I grew up in a family of three boys, so you could say that having a baby girl in the house has been a series of new discoveries. Don’t laugh, but I had no idea that girls’ hips were wider than boys from birth. I always thought that was a product of puberty. I don’t understand the world of hair bows, ribbons, charm bracelets, or any of those other things she gets at Claire’s. I still don’t get the fascination with horses. I love it, though.
We recently had another adventure I wasn’t ready for. Trillian one morning came into the kitchen wearing a light T-shirt. I said “Good Morning” and continued on with my business, but something about the fleeting glance caused me to look again. I looked a third time. Then, I went to the room where Lintilla was, grabbed her, asked her to discreetly investigate the situation and come back and explain to me what I had just seen.
She came back laughing at me. “They are ‘buds'”, she said. I stared blankly at her. “It’s the body’s way of preparing her to have breasts. We’ll have to teach her to wear an undershirt from now on.”
“They are pre-boobs?”
“What are they doing on our 8-year-old daughter? Can she take something for it?”
“You’re hopeless”, Lintilla said, walking away.
I have spent the last 9 years simultaneuosly in love with my daughter, and in a full-blown panic about her. She fascinates me, and she terrifies me. She has the sweetest way about her. She has a power over me that no female ever has before: not my mother, old girlfriends, not even my wife. This is different. She can manipulate me at will. But she doesn’t. At nine years old, she’s one of the most decent, compassionate people I know. She is also an above-grade student with a killer sense of humor.
When I asked God for a daughter, I wasn’t expecting a girl this beautiful. As a baby, when people saw her they would audibly gasp before saying how beautiful she was. This sort of thing has gone on for years; it’s only abated a little bit here in her school-age years. Needless to say, this has me terrified. I am only a few years away from boys calling the house, coming by, sending her emails. Boys! Looking at my baby in that way! I didn’t sign up for this! Well, yes I did.
It gets even worse. I know boys/men because I’m one of them. There’s a certain type of boy who will be drawn to her, seeing her as ‘exotic’. No one with this kind of motivation can be up to any good. I trust her completely, because she’s one of the most decent souls I know, but a part of me wants to show all those little snots my shotgun (which I’ll have to go buy pretty soon).
I am in a panic because I know that things will start to change very dramatically soon. The hormones will come. Her personality will totally change. I am dreading the knock down, drag out fights with her mother over the silliest of things. Soon, she’ll be swooning over some boy who will break her heart, or she’ll start dressing all in black and raging against me for being a white, Republican, polluting, patriarchal male. Days are coming when she might retreat to her room, bragging about her (hopefully fictional) sexual exploits on MySpace. To her, I will cease to be “Daddy”, and will become simply the recipient of rolled eyes. We are on the edge of the Storm, and I know it.
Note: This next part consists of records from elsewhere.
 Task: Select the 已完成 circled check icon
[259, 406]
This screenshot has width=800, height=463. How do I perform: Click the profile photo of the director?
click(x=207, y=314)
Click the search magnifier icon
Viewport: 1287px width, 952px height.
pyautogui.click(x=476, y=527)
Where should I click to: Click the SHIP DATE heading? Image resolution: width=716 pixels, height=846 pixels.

But not today. She is in her room, laying on her stomach on the floor, doing math homework. Sara Evans plays on the radio, and every now and then she sings along, not knowing I am watching. Something comes to her mind, and she looks to the distance and smiles sweetly.
Right now, she is perfect.
I play chicken with the cosmos. I summon all the power of my will, in an effort to stop the advance of time, right here, right now. The clock on the wall says, “click“. I fail miserably.
She sees me, gets up, and closes her door. She’s about to turn nine, and a girl needs her privacy.
Deep within me is a dull, hardly perciptible ache. My girl turns nine this Saturday.